The Washington Times - August 3, 2013, 06:44PM

MILWAUKEE — Washington Nationals manager Davey Johnson said Saturday that left-hander Ross Detwiler, who is on the disabled list with a herniated disc in his back, could miss the remainder of the team’s season. That would come as a surprise to Detwiler, who has been progressing well in the last week.

Detwiler visited with renowned back surgeon Dr. Robert Watkins in Los Angeles on July 24, and came away from that meeting feeling encouraged that his season was not over. Watkins recommended a month of rest and put Detwiler on an anti-inflammatory medication. 

SEE RELATED:


In the meantime, Detwiler has been allowed to do core stabilization exercises, back and hip strengthening exercises, and some rotational work. He’s also been riding a stationary bike. 

“I’ve been working hard with the therapists,” Detwiler told The Washington Times in a text message. “We are still looking forward to being back this season.”

Johnson indicated on Saturday that, given the length of the rest period and how long Detwiler will have been inactive when it’s over, the process of him getting back to being fully ready to return to the National’s rotation may take too long for him to pitch in MLB games.

“I think the plan is for him to, once he gets through this waiting period, start back throwing, and try to get ready before the end of the year,” Johnson said. “But you have to see if he’s now healthy. You don’t want him to say ‘I feel great, but I’m not going to pick up a ball until Jaunary.’ What if he has a problem in January?

“I think we’ll get him back up on the mound in a throwing program and see how he’s feeling. That’ll decide how we go forward.”

Johnson’s point was that while Detwiler may begin to feel better without doing any baseball activities, they will first need to ease him back into those and see how his back responds. If that goes well, Detwiler will have gone about two months without pitching, and will need to build his arm strength up all over again.

“His arm’s too valuable,” Johnson said. “He’d have to go through almost like spring training again to come back.”

But Detwiler’s progress has been good to this point. And the hope, of course, is that his entire rehab goes smoothly and he will be ready to return to their rotation at some point in September.

From what Johnson said, though, the main goal appears to be that Detwiler gets fully healthy and doesn’t have to worry about the issue in 2014.

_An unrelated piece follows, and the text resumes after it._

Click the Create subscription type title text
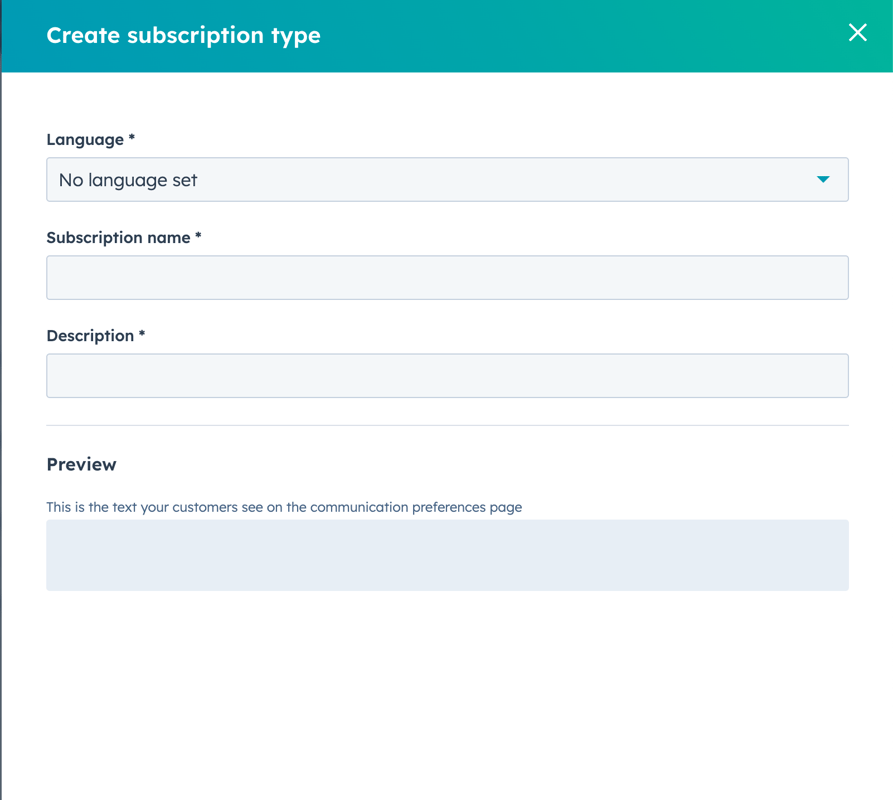Viewport: 893px width, 800px height. tap(183, 34)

The Nationals have relied mostly on right-hander Taylor Jordan to fill Detwiler’s spot in the rotation, and the rookie has performed admirably well. But he is also on an innings limit that is inching closer.

Jordan, who underwent Tommy John surgery in September of 2011, will likely be held somewhere between 130 and 160 innings this season. He enters Sunday’s start with 119 2/3 innings on the year (between the major and minor leagues).

The most likely candidate to replace Jordan would be right-hander Ross Ohlendorf, but that is up in the air as well as Ohlendorf is dealing with some added stiffness and soreness from his 114-pitch start on July 26. He threw just 11 pitches on Wednesday before the Nationals’ training staff pulled him with concerns about his velocity. 

Ohlendorf did say he thinks he will be fine and just needs a bit more rest, which Johnson agreed with.